- _TEXT UNDER STUDY_:
Some time afterwards, we got to know Michael Palmer. A man of great dignity, carefully spoken, determined, he is Asher's bereaved father and the murdered one year-old Yonatan's saba (grandfather). A cultured person who keeps his opinions mostly to himself, he faced (we are assuming) a question with which we ourselves have had to grapple and to answer: They killed my loved ones. What is there for me to do now? 

Michael set out to do whatever is humanly possible to bring the killers to justice. This, for the benefit of readers living in comfortable places far from here, is not always so easy to do and never to be taken for granted. 

We know only some of what he managed to do. We know he retained a lawyer who knows the military court system inside out - not an obvious thing to do, but one that helps to level the playing field. He pressured the authorities to treat the deaths of the young father and his baby son as murder by terrorism: the signs were there for anyone who wanted to see them, but at first the authorities did not see them. 

He pressed for the law to to be applied in the manner appropriate to cold-blooded perpetrators who set out to develop killing skills, and who eventually succeed in killing. 

He resisted with incredible firmness some of the more idiotic aspects of the military justice and prison system, some of which we were there to witness ourselves.

- _YOUR OBJECTIVE_: Reproduce the passage above about Michael Palmer between "We know only" and "not see them.", inclusive, with no changes.

- _DATA PROVIDED_:
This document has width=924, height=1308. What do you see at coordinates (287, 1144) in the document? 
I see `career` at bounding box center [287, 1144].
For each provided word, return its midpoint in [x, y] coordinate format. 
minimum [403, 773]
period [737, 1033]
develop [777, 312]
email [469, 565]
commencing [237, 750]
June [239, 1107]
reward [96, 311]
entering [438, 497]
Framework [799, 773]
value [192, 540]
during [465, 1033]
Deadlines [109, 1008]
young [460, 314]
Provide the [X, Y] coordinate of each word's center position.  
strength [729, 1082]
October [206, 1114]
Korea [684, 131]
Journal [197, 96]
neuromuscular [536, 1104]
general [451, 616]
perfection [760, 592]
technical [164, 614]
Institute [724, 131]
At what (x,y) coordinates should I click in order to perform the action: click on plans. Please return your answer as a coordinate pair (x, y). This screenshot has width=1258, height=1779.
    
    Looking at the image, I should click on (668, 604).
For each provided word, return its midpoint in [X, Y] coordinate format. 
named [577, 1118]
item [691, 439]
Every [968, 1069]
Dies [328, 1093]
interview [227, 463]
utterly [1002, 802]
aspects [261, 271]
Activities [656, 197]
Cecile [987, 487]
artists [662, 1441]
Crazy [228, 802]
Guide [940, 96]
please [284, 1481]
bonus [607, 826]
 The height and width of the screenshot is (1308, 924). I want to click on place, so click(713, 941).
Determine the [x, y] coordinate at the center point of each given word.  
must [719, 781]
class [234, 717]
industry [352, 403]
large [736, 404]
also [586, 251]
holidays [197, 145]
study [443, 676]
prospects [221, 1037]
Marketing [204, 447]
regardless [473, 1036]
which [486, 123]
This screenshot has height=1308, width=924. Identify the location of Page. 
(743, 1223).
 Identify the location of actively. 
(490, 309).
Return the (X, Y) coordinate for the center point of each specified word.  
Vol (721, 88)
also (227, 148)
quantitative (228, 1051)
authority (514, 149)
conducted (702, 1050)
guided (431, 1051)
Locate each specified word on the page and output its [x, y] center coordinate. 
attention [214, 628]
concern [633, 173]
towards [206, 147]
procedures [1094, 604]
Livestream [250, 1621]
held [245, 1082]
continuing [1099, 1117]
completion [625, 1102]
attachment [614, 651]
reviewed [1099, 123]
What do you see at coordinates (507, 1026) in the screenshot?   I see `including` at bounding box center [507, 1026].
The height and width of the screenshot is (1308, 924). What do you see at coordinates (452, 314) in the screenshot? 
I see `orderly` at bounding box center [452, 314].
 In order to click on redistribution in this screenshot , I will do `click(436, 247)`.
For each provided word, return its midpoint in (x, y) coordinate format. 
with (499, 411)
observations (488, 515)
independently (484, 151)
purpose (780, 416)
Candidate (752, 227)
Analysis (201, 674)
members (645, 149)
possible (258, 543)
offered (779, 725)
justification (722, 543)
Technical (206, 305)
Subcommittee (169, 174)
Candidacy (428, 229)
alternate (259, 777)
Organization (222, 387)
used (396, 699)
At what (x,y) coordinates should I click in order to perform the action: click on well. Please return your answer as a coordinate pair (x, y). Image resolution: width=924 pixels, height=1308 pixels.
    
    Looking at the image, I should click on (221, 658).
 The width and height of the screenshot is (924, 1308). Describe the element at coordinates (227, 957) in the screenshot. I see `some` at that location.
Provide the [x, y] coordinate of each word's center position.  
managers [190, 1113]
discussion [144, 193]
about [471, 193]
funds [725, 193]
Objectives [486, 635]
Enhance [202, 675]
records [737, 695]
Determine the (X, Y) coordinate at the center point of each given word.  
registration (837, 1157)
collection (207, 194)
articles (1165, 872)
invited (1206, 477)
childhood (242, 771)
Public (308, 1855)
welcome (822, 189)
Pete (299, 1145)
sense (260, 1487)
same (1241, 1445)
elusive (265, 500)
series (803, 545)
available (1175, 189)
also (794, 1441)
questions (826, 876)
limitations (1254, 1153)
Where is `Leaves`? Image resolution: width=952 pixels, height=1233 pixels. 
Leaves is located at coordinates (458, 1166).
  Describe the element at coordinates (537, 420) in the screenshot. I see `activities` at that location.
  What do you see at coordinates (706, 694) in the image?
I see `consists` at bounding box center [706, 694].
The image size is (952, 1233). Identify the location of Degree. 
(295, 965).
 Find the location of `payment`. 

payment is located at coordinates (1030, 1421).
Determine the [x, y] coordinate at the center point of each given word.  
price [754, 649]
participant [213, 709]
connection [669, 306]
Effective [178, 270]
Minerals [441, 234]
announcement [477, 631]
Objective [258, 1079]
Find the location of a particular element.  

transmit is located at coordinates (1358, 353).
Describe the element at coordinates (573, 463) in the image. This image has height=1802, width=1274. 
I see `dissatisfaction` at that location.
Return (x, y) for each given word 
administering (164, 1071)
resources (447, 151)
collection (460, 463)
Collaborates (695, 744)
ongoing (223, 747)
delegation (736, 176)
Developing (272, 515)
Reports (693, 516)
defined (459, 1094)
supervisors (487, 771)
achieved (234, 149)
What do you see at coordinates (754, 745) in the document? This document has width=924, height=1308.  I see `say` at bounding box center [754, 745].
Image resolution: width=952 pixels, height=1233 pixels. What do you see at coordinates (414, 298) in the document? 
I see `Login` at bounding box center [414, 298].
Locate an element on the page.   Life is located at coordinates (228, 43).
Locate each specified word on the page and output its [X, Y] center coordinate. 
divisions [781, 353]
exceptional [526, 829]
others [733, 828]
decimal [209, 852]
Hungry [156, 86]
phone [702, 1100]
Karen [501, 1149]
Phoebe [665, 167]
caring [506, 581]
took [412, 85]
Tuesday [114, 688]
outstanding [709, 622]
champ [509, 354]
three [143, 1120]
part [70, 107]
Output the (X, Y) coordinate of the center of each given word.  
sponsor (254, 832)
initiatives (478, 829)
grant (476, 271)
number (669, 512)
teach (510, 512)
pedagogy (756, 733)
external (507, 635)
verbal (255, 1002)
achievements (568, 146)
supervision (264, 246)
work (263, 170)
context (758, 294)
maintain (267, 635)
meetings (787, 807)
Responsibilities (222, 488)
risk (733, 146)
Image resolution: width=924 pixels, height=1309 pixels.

- _EXERCISE OUTPUT_:
We know only some of what he managed to do. We know he retained a lawyer who knows the military court system inside out - not an obvious thing to do, but one that helps to level the playing field. He pressured the authorities to treat the deaths of the young father and his baby son as murder by terrorism: the signs were there for anyone who wanted to see them, but at first the authorities did not see them.